What the task requires: Within the listing below, please copy exactly the lines between the line holding "Given: Download the" and the line holding "Screen dimensions: 1280x817", inclusive.

Listed records:
-*-*-
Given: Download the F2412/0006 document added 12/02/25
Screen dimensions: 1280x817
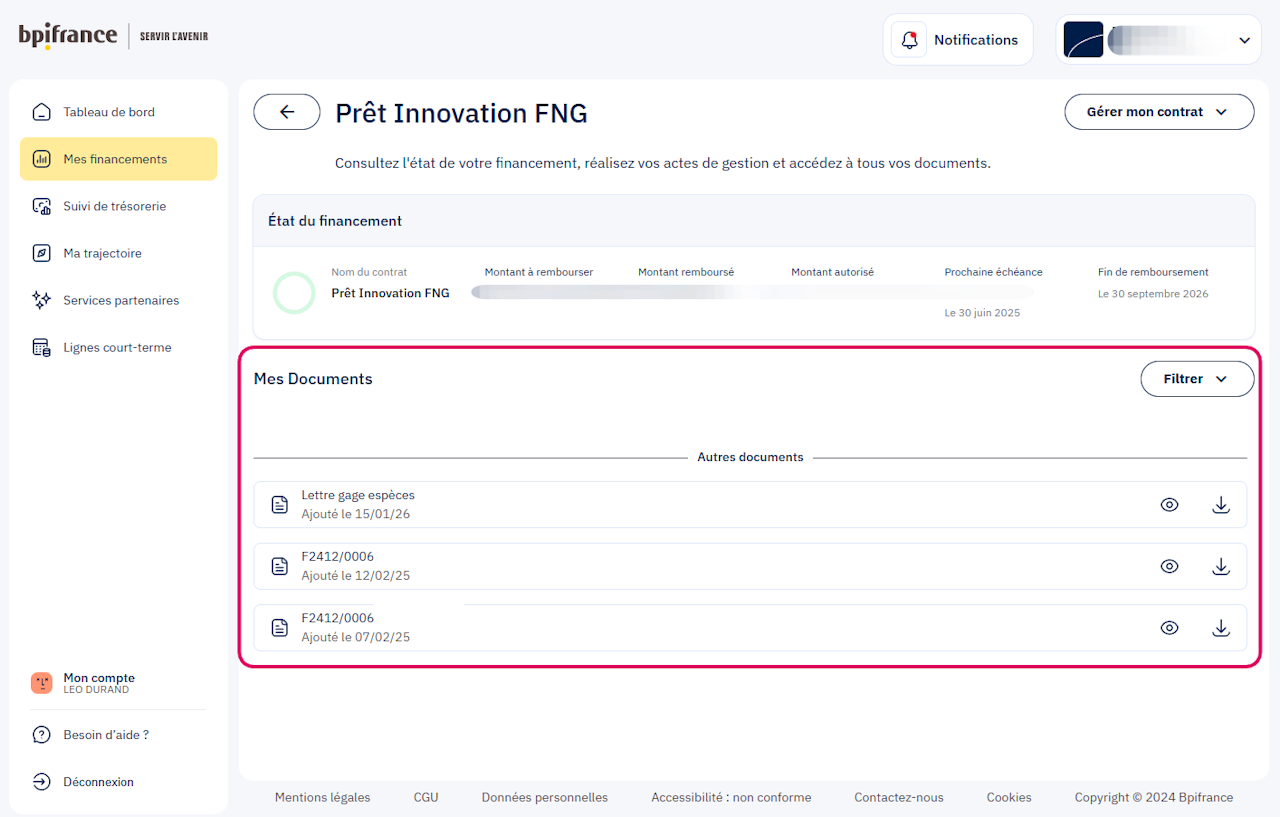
-*-*-
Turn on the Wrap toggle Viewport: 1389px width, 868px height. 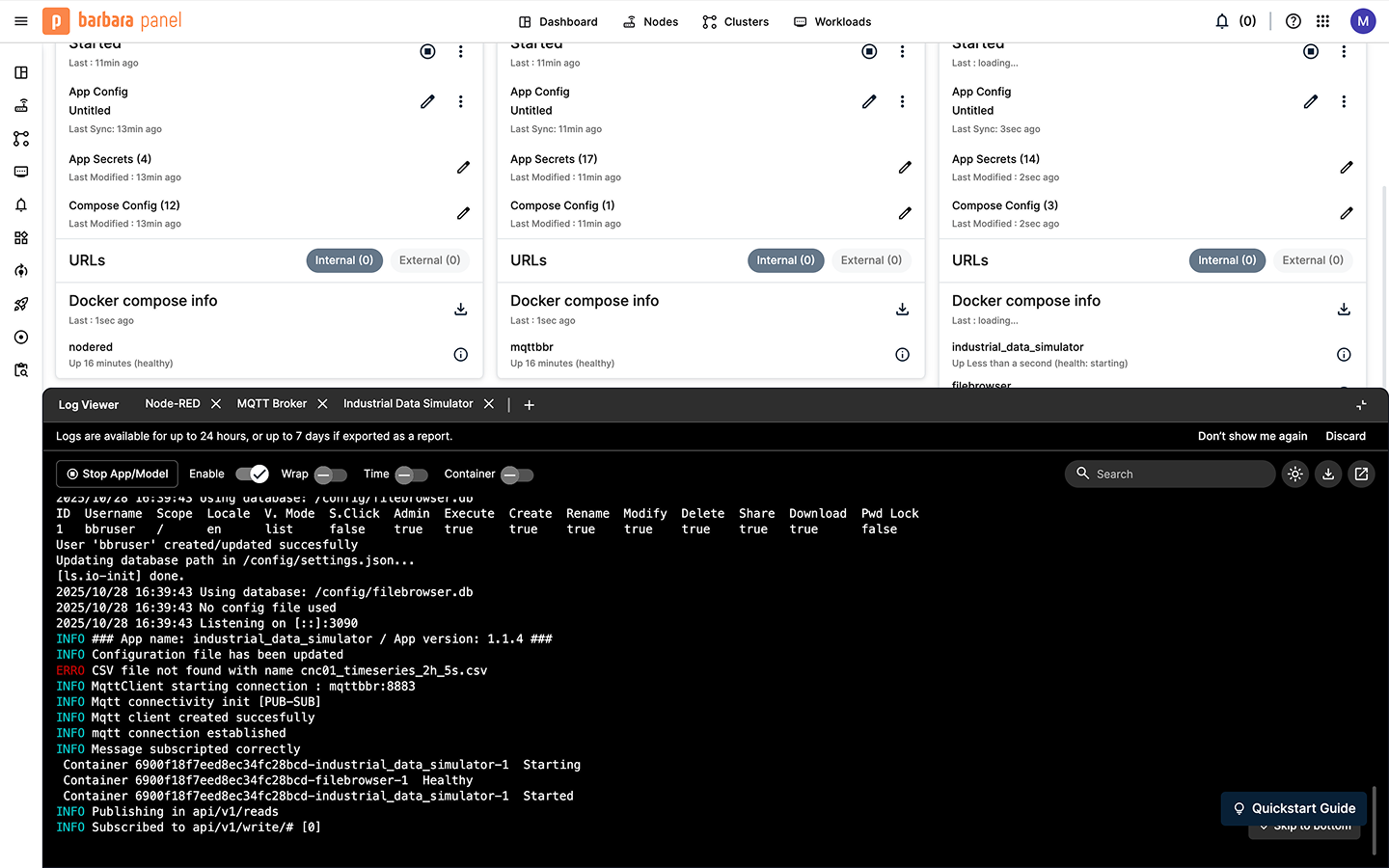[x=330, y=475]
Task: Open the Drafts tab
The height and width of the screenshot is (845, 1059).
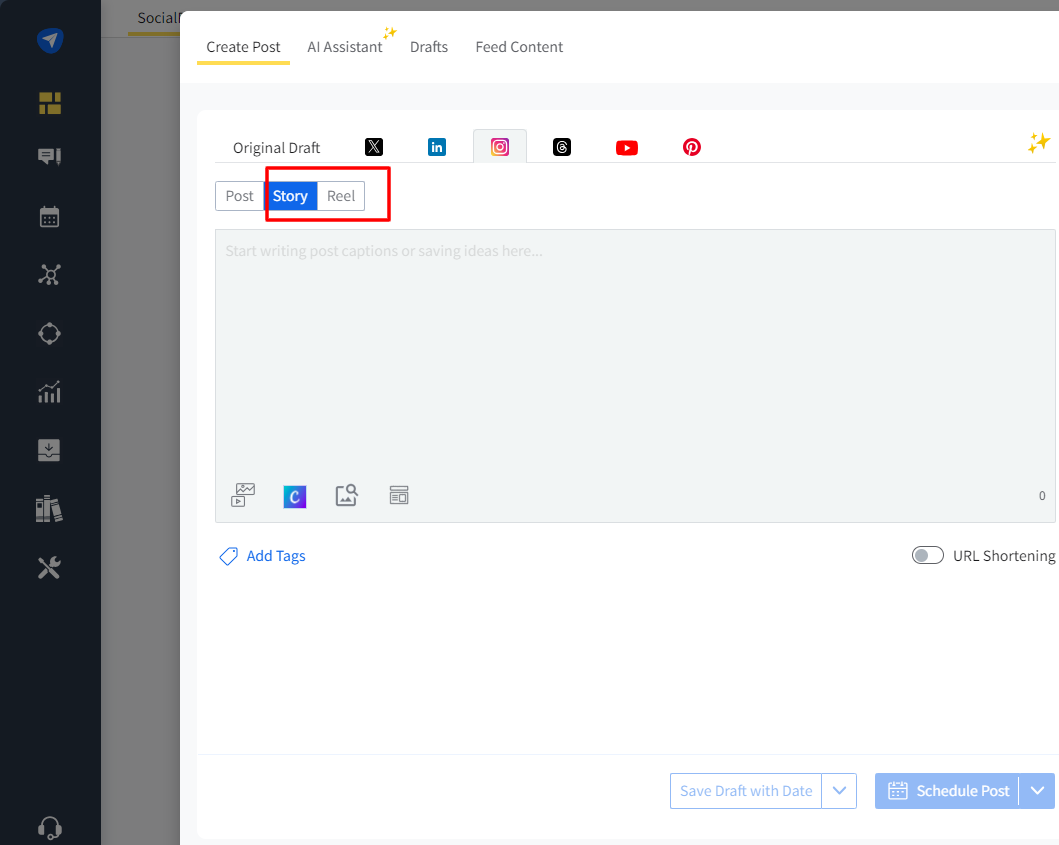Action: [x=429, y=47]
-*-*-
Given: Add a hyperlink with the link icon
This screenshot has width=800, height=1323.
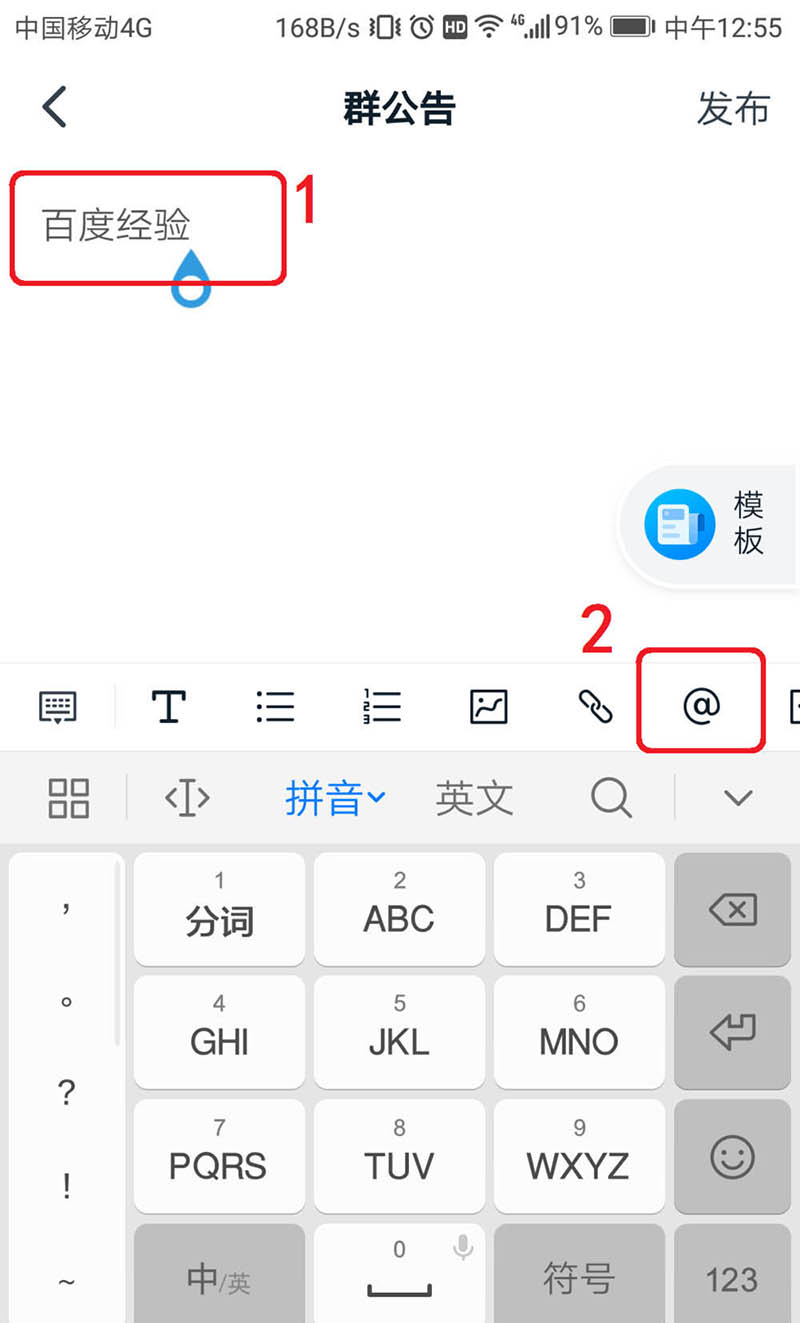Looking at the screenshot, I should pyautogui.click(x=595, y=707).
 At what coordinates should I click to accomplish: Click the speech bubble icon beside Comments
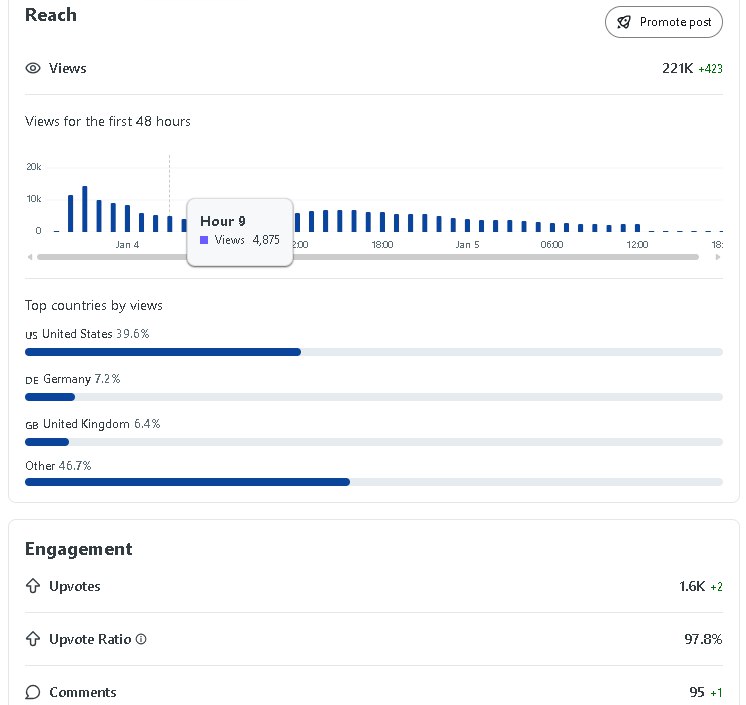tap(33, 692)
-*-*-
Written reply:
Given: Download the F2412/0006 document added 12/02/25
Screen dimensions: 1280x817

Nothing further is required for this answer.